The rancher glanced toward the gallows with its nooses, towards the two men Nate had brought in, and the coldness trickling down Nate’s spine grew thicker; like ice.

They had nothing to do with Hurley’s murder, and he was willing to bet everything he owned that the actual perpetuator was standing right in front of him, rubbing the bruises on his meaty knuckles. If he stood here and let them hang, if he stood here and watched, he was killing the wrong men.

He would be killing innocents.

Again.

But the problem was, he didn’t own Sophie. He couldn’t bet her life.

And Victor Dubenich, Ian Blackpoole, Jed Rucker – now _they_ all knew it.

Bloody fingers clenched in a trembling fist before Nate forced them to relax, licking the copper-tang slime from his upper lip. He could feel Eliot’s eyes on him through the rain: willing him to get them out - willing him to take the first step.

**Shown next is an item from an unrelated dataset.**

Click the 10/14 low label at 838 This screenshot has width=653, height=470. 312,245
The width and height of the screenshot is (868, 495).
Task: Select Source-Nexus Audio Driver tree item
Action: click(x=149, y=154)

Spurs jangled loud in the sudden stillness, and he looked up to meet Rucker’s victorious smirk. “I’m looking forward to a long, long friendship, _sheriff_ ,” Rucker purred, heading back toward the horses. “We’re going to have a nice talk, after this dancin’ lesson’s done.”

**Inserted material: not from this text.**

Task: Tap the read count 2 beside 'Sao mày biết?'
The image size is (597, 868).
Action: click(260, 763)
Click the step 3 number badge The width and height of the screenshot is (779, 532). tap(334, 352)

Nate watched him go, trying not to think of what he _could_ do. None of that would save anyone, he’d just get them _all_ killed in the long run, and…

Motion – quick, sharp, almost blurring in the rain – caught his eyes. He turned to see Sophie and Parker crouching at the side of the road. He gaped for a second, not entirely willing to believe his eyes.

_How…?_

Sophie twitched her fingers towards Parker with a small smirk. Lucille danced next to him, her massive hooves clanking against the stones. Nate reached out to brush his fingers across one steaming rune as Parker started to creep towards the gallows–

And, like that, the idea he’d been searching for frantically appeared, fully formed and feasible, if he was willing to break all legitimate ties to the remains of his old life. He traced his hand over the rune again, leaving red in his wake.

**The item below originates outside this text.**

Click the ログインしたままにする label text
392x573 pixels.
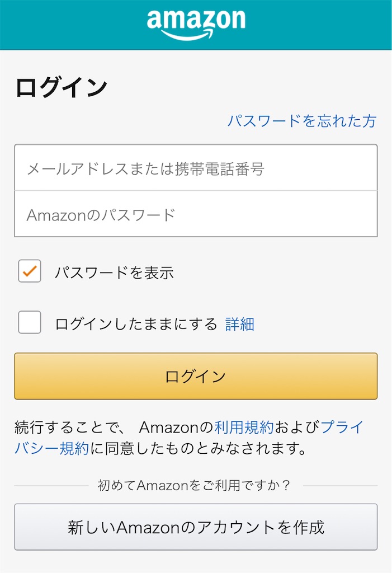136,324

“Jed!” he called out. Parker froze in her forward motion, stock still in the tense air. Rucker turned, face still set in a poisonous sneer.

“What?”

“Keep the horse.”

Nate held out the reins. Rucker glanced at the Construct’s huge head incredulously as Nate forced his mouth into a grin. It felt like death. “Call it a peace offering.” He could sense the betrayal radiating off his audience. He ignored it as best he could, looking at nothing but Rucker.

“That was quick…” Rucker chuckled and took the reins, started to walk the elegant not-beast towards its creator, bound on the gallows, the rope already around his neck. Lucille shied sideways, clearly displeased-

Nate spat blood on the circle at his feet.

The mud swirled immediately, the arcane circle flaring to brilliant, gory life beneath his feet, surrounding him in an ever-widening circle of charnel red and sea-sky blue and a shade of purple that hurt his eyes whenever the two merged. It spread in sparks and spikes of power until those colors glowed in each and every hoof-print Lucille left behind, catching up fast.

Pure magic erupted from the construct’s runes, flickering from purple to red to blue until they reached the small sign he’d rubbed the blood on. That rune flared once…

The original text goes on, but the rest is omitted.